A: Silver staining of purified PH1-IgG1. Lane1, molecular weight marker; lanes 2 and 3, 5 μl and 2 μl of the purified antibody. B: Western blot of purified PH1-IgG1, 1 μg was loaded.

Figure 2.

BIAcore analysis of PH1-Fab (A and B) and PH1-IgG1 (C). Binding pattern of PH1 (A) and its analysis at steady state [response units equilibrium (RUeq)]) (B). C: Binding pattern of IgG1-PH1, fitted with the BIAevaluation program (version 3.01). Fitting curves at Langmuir with mass transfer limitation) are superimposed (dashed line) to the concentration curves (straight line).

Figure 3.

Flow cytometry. Comparison between HMFG1 and PH1-IgG1 for their binding characteristics to tumor cell lines. Thick line, binding with the antibody; thin line, nonspecific binding control; dotted line, inhibition with MUC1 60-mer.

Figure 4.

Immunohistochemical staining with PH1-IgG1 of cancer and normal tissues.
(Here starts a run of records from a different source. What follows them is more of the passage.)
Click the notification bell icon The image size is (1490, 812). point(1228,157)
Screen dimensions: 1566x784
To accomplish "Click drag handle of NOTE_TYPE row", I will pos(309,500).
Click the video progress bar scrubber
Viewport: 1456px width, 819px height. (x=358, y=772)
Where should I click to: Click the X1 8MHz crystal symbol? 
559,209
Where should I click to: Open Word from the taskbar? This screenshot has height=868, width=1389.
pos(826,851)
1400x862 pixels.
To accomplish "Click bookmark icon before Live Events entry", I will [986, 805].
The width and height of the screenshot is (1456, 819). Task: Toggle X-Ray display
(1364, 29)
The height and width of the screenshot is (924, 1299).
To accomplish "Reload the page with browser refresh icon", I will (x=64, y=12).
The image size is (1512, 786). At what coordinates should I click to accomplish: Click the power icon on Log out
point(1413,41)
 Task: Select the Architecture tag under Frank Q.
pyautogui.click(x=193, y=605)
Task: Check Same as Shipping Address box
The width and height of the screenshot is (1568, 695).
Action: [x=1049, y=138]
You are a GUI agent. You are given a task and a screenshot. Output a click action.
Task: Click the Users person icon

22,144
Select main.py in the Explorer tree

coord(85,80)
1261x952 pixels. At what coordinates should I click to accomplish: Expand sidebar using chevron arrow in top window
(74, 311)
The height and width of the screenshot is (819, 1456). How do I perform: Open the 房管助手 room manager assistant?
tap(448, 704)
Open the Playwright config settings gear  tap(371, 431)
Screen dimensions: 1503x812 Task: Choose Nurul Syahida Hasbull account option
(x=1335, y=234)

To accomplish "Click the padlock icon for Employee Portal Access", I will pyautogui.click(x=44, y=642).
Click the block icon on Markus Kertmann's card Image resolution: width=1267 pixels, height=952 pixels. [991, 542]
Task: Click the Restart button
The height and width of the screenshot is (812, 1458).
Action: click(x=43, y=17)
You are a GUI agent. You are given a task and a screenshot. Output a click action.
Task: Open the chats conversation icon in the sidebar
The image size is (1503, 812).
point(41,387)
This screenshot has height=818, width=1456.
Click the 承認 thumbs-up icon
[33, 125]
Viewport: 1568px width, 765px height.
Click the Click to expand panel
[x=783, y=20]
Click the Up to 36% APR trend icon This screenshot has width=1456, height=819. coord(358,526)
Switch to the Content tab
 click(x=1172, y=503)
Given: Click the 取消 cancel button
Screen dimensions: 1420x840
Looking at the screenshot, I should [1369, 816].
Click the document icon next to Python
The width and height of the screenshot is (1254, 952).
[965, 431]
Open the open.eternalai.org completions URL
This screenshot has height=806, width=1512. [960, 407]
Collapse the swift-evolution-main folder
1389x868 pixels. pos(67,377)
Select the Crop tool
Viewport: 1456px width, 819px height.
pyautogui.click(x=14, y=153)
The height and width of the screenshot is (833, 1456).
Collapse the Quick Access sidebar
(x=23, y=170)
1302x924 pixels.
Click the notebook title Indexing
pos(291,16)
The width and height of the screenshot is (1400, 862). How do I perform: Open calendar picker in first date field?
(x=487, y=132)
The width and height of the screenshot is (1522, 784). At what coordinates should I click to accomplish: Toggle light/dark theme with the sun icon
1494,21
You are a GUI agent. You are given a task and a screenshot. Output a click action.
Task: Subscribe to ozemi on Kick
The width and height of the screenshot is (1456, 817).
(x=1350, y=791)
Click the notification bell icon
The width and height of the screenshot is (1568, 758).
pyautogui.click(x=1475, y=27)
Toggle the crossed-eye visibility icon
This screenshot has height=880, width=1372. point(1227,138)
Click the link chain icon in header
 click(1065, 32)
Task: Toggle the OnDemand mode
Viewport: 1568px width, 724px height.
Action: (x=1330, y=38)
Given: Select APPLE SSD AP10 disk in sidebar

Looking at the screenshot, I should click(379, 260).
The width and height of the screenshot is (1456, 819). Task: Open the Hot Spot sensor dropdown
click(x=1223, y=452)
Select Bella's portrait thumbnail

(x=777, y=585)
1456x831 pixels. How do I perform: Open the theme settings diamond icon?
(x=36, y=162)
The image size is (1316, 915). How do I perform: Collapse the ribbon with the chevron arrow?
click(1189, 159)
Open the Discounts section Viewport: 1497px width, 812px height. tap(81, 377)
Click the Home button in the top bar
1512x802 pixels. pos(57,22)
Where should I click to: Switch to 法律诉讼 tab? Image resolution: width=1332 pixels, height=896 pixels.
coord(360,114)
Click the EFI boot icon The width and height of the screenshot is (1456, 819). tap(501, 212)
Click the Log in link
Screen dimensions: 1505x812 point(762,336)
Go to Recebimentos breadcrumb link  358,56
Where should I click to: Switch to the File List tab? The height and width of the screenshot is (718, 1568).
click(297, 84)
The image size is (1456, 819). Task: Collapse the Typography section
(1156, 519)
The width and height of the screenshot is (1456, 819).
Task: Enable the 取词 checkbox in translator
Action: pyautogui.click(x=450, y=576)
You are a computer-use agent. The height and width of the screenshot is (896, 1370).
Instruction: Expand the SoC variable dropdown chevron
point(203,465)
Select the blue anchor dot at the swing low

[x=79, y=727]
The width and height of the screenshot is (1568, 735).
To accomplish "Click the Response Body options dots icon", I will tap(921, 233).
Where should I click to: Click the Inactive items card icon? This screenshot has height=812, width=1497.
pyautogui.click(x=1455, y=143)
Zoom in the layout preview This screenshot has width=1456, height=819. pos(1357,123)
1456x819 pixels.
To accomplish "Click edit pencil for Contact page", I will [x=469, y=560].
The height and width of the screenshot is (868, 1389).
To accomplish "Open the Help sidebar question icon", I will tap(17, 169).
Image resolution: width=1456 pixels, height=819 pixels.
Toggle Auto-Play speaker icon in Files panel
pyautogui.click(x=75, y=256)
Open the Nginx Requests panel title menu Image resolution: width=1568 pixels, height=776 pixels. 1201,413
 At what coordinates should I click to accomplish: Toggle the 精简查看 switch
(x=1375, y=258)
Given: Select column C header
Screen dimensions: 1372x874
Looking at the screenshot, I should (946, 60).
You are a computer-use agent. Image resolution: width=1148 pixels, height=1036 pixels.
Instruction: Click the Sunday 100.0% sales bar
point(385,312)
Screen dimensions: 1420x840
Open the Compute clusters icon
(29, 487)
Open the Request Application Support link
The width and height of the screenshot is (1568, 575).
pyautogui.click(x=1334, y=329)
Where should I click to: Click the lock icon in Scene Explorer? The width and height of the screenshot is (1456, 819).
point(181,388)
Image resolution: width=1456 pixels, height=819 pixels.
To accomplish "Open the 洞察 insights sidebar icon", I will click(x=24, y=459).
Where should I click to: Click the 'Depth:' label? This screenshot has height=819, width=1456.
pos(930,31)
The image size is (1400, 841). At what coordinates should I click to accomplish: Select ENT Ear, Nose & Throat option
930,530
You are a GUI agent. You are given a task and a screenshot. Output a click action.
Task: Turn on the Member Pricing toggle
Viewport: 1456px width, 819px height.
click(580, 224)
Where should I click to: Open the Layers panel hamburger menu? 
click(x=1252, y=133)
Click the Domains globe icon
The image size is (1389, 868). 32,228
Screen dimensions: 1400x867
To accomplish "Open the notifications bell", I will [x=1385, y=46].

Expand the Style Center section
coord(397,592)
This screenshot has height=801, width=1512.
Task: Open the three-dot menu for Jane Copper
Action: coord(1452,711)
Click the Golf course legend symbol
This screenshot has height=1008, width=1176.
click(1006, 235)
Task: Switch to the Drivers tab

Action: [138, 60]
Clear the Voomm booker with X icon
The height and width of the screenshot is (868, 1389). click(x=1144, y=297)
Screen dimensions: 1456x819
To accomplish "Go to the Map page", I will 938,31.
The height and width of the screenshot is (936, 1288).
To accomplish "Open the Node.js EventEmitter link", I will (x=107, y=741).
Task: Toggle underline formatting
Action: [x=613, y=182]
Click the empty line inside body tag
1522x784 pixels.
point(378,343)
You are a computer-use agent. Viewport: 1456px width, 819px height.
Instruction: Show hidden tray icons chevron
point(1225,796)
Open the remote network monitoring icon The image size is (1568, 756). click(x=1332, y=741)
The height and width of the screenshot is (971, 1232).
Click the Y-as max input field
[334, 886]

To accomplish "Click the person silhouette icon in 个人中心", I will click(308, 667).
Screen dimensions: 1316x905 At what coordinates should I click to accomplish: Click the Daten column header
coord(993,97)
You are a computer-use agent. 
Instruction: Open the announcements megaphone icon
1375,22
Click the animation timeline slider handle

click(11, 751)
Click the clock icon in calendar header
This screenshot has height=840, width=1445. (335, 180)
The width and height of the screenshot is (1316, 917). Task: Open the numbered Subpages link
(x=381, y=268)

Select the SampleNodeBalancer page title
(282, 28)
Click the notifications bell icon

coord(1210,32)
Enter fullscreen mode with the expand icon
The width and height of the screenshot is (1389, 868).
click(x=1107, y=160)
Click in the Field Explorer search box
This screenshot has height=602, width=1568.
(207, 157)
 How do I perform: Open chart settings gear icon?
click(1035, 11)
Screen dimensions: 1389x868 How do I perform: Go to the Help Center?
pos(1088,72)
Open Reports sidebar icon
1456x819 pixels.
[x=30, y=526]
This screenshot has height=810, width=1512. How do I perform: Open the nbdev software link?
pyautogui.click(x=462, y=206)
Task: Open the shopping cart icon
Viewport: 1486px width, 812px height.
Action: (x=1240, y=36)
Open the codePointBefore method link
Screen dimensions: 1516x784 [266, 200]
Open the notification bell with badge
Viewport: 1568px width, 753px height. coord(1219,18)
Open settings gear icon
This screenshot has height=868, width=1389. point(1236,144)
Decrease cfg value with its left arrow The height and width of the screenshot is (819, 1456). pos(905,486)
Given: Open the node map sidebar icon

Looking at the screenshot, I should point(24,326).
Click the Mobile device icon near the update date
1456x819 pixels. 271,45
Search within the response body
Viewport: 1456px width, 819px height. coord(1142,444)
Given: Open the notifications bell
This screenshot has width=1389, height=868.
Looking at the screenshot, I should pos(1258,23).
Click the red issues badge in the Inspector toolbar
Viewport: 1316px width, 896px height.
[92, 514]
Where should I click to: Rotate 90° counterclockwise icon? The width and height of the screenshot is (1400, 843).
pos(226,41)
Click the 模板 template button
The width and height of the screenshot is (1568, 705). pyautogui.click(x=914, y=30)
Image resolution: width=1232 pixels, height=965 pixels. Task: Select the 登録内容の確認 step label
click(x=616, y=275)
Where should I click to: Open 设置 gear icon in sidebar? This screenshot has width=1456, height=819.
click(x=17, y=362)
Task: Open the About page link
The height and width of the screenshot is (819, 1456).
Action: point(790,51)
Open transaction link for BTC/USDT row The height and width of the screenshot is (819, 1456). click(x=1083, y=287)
P, Proximal tubuli; D, distal tubuli; LH, loop of Henle.

Figure 5.

Confocal microscope pictures for internalization studies of PH1-IgG1-FITC in OVCAR-3 cells. A: Zero hours after incubation with antibody. B: After 1 hour, at 37°C. C: After 3 hours, at 4°C. D: After 3 hours, at 37°C, showing the feinting of the FITC signal.